**RECORDS**
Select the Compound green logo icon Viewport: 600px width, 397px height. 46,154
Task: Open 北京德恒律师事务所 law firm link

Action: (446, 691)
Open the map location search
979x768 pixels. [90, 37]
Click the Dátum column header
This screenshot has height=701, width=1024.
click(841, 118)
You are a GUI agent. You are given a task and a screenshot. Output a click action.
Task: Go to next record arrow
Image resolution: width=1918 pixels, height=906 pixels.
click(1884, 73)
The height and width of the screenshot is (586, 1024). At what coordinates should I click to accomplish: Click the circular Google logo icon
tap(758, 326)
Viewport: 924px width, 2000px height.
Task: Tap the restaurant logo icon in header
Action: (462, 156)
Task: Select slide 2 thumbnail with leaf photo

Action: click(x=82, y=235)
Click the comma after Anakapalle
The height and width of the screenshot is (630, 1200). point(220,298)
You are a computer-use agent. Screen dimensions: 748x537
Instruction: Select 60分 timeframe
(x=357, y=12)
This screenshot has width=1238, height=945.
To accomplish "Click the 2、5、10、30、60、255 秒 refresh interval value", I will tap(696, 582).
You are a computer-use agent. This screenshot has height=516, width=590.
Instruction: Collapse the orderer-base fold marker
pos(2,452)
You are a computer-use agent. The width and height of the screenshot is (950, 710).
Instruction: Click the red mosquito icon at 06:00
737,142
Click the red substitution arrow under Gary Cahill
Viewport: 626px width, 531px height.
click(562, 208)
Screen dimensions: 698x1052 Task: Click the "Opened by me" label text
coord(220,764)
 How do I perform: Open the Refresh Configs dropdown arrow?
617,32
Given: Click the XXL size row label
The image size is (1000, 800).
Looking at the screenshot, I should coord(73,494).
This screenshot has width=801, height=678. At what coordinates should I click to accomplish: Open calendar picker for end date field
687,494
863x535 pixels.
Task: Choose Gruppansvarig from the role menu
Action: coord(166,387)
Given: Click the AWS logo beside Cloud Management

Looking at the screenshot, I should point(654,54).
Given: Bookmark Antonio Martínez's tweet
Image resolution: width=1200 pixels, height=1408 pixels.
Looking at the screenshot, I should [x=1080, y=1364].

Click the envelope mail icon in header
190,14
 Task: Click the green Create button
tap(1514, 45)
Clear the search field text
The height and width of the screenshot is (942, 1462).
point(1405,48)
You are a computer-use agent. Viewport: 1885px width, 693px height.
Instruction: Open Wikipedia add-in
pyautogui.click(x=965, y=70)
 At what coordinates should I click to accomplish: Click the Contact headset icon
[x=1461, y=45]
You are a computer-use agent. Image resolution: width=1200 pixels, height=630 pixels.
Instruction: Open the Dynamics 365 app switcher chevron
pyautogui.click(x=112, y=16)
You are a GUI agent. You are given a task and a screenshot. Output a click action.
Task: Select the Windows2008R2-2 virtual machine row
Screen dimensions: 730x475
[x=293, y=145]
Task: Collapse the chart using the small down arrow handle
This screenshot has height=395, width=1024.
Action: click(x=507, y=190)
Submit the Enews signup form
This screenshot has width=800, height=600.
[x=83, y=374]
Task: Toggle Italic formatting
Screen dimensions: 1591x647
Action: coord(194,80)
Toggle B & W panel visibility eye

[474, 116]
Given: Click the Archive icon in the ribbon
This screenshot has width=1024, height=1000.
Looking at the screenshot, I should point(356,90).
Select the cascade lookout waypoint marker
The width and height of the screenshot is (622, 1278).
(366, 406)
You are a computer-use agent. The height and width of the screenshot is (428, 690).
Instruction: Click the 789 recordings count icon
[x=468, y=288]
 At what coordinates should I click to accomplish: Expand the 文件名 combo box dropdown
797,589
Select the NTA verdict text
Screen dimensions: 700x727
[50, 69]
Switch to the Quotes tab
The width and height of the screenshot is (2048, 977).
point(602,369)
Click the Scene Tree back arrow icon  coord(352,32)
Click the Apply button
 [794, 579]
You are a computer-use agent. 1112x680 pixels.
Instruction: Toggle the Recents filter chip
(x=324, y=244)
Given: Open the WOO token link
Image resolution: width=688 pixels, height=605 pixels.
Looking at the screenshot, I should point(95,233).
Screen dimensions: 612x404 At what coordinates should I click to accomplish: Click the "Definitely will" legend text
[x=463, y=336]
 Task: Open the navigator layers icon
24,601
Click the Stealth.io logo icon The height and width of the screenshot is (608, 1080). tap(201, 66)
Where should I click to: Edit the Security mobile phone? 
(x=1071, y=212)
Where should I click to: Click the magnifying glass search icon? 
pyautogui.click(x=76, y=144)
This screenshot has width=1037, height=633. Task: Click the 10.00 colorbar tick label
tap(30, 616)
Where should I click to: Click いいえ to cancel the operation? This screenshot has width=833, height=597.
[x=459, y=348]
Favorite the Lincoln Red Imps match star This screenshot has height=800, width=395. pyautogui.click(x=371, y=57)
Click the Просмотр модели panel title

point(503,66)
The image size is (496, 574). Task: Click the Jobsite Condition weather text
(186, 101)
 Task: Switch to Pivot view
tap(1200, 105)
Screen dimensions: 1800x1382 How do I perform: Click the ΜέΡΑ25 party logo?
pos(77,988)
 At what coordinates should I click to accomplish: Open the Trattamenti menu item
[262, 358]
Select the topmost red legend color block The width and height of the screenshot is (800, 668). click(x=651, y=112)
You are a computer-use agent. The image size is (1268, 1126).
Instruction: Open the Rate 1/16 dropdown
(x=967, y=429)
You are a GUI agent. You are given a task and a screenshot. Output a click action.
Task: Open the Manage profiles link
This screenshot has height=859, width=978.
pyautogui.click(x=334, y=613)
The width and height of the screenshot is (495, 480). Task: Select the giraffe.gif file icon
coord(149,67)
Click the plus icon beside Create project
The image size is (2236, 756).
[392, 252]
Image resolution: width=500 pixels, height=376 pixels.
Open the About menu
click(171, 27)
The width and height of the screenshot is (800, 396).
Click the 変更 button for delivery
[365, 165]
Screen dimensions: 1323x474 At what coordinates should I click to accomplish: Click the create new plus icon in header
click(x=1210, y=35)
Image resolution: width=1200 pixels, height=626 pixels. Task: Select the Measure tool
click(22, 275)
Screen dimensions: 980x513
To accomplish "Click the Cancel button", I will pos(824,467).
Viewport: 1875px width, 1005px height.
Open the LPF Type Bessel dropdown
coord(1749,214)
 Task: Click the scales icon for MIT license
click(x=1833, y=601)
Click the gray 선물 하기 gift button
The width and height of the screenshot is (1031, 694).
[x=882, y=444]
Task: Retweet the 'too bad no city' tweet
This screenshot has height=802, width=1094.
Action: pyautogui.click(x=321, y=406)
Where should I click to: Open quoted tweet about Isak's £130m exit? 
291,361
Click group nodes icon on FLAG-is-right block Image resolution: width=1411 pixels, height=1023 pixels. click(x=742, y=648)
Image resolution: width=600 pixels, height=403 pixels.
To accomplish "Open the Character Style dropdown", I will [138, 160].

**WHAT YOU NEED TO DO**
Retype every line of the data above exactly.

**RESPONSE TO THIS EXERCISE**
Select the Compound green logo icon Viewport: 600px width, 397px height. 46,154
Task: Open 北京德恒律师事务所 law firm link

Action: (446, 691)
Open the map location search
979x768 pixels. [90, 37]
Click the Dátum column header
This screenshot has height=701, width=1024.
click(841, 118)
You are a GUI agent. You are given a task and a screenshot. Output a click action.
Task: Go to next record arrow
Image resolution: width=1918 pixels, height=906 pixels.
click(1884, 73)
The height and width of the screenshot is (586, 1024). At what coordinates should I click to accomplish: Click the circular Google logo icon
tap(758, 326)
Viewport: 924px width, 2000px height.
Task: Tap the restaurant logo icon in header
Action: (462, 156)
Task: Select slide 2 thumbnail with leaf photo

Action: click(x=82, y=235)
Click the comma after Anakapalle
The height and width of the screenshot is (630, 1200). point(220,298)
You are a computer-use agent. Screen dimensions: 748x537
Instruction: Select 60分 timeframe
(x=357, y=12)
This screenshot has width=1238, height=945.
To accomplish "Click the 2、5、10、30、60、255 秒 refresh interval value", I will tap(696, 582).
You are a computer-use agent. This screenshot has height=516, width=590.
Instruction: Collapse the orderer-base fold marker
pos(2,452)
You are a computer-use agent. The width and height of the screenshot is (950, 710).
Instruction: Click the red mosquito icon at 06:00
737,142
Click the red substitution arrow under Gary Cahill
Viewport: 626px width, 531px height.
click(562, 208)
Screen dimensions: 698x1052 Task: Click the "Opened by me" label text
coord(220,764)
 How do I perform: Open the Refresh Configs dropdown arrow?
617,32
Given: Click the XXL size row label
The image size is (1000, 800).
Looking at the screenshot, I should coord(73,494).
This screenshot has width=801, height=678. At what coordinates should I click to accomplish: Open calendar picker for end date field
687,494
863x535 pixels.
Task: Choose Gruppansvarig from the role menu
Action: coord(166,387)
Given: Click the AWS logo beside Cloud Management

Looking at the screenshot, I should point(654,54).
Given: Bookmark Antonio Martínez's tweet
Image resolution: width=1200 pixels, height=1408 pixels.
Looking at the screenshot, I should [x=1080, y=1364].

Click the envelope mail icon in header
190,14
 Task: Click the green Create button
tap(1514, 45)
Clear the search field text
The height and width of the screenshot is (942, 1462).
point(1405,48)
You are a computer-use agent. Viewport: 1885px width, 693px height.
Instruction: Open Wikipedia add-in
pyautogui.click(x=965, y=70)
 At what coordinates should I click to accomplish: Click the Contact headset icon
[x=1461, y=45]
You are a computer-use agent. Image resolution: width=1200 pixels, height=630 pixels.
Instruction: Open the Dynamics 365 app switcher chevron
pyautogui.click(x=112, y=16)
You are a GUI agent. You are given a task and a screenshot. Output a click action.
Task: Select the Windows2008R2-2 virtual machine row
Screen dimensions: 730x475
[x=293, y=145]
Task: Collapse the chart using the small down arrow handle
This screenshot has height=395, width=1024.
Action: click(x=507, y=190)
Submit the Enews signup form
This screenshot has width=800, height=600.
[x=83, y=374]
Task: Toggle Italic formatting
Screen dimensions: 1591x647
Action: coord(194,80)
Toggle B & W panel visibility eye

[474, 116]
Given: Click the Archive icon in the ribbon
This screenshot has width=1024, height=1000.
Looking at the screenshot, I should point(356,90).
Select the cascade lookout waypoint marker
The width and height of the screenshot is (622, 1278).
(366, 406)
You are a computer-use agent. The height and width of the screenshot is (428, 690).
Instruction: Click the 789 recordings count icon
[x=468, y=288]
 At what coordinates should I click to accomplish: Expand the 文件名 combo box dropdown
797,589
Select the NTA verdict text
Screen dimensions: 700x727
[50, 69]
Switch to the Quotes tab
The width and height of the screenshot is (2048, 977).
point(602,369)
Click the Scene Tree back arrow icon  coord(352,32)
Click the Apply button
 [794, 579]
You are a computer-use agent. 1112x680 pixels.
Instruction: Toggle the Recents filter chip
(x=324, y=244)
Given: Open the WOO token link
Image resolution: width=688 pixels, height=605 pixels.
Looking at the screenshot, I should point(95,233).
Screen dimensions: 612x404 At what coordinates should I click to accomplish: Click the "Definitely will" legend text
[x=463, y=336]
 Task: Open the navigator layers icon
24,601
Click the Stealth.io logo icon The height and width of the screenshot is (608, 1080). tap(201, 66)
Where should I click to: Edit the Security mobile phone? 
(x=1071, y=212)
Where should I click to: Click the magnifying glass search icon? 
pyautogui.click(x=76, y=144)
This screenshot has width=1037, height=633. Task: Click the 10.00 colorbar tick label
tap(30, 616)
Where should I click to: Click いいえ to cancel the operation? This screenshot has width=833, height=597.
[x=459, y=348]
Favorite the Lincoln Red Imps match star This screenshot has height=800, width=395. pyautogui.click(x=371, y=57)
Click the Просмотр модели panel title

point(503,66)
The image size is (496, 574). Task: Click the Jobsite Condition weather text
(186, 101)
 Task: Switch to Pivot view
tap(1200, 105)
Screen dimensions: 1800x1382 How do I perform: Click the ΜέΡΑ25 party logo?
pos(77,988)
 At what coordinates should I click to accomplish: Open the Trattamenti menu item
[262, 358]
Select the topmost red legend color block The width and height of the screenshot is (800, 668). click(x=651, y=112)
You are a computer-use agent. The image size is (1268, 1126).
Instruction: Open the Rate 1/16 dropdown
(x=967, y=429)
You are a GUI agent. You are given a task and a screenshot. Output a click action.
Task: Open the Manage profiles link
This screenshot has height=859, width=978.
pyautogui.click(x=334, y=613)
The width and height of the screenshot is (495, 480). Task: Select the giraffe.gif file icon
coord(149,67)
Click the plus icon beside Create project
The image size is (2236, 756).
[392, 252]
Image resolution: width=500 pixels, height=376 pixels.
Open the About menu
click(171, 27)
The width and height of the screenshot is (800, 396).
Click the 変更 button for delivery
[365, 165]
Screen dimensions: 1323x474 At what coordinates should I click to accomplish: Click the create new plus icon in header
click(x=1210, y=35)
Image resolution: width=1200 pixels, height=626 pixels. Task: Select the Measure tool
click(22, 275)
Screen dimensions: 980x513
To accomplish "Click the Cancel button", I will pos(824,467).
Viewport: 1875px width, 1005px height.
Open the LPF Type Bessel dropdown
coord(1749,214)
 Task: Click the scales icon for MIT license
click(x=1833, y=601)
Click the gray 선물 하기 gift button
The width and height of the screenshot is (1031, 694).
[x=882, y=444]
Task: Retweet the 'too bad no city' tweet
This screenshot has height=802, width=1094.
Action: pyautogui.click(x=321, y=406)
Where should I click to: Open quoted tweet about Isak's £130m exit? 
291,361
Click group nodes icon on FLAG-is-right block Image resolution: width=1411 pixels, height=1023 pixels. click(x=742, y=648)
Image resolution: width=600 pixels, height=403 pixels.
To accomplish "Open the Character Style dropdown", I will [138, 160].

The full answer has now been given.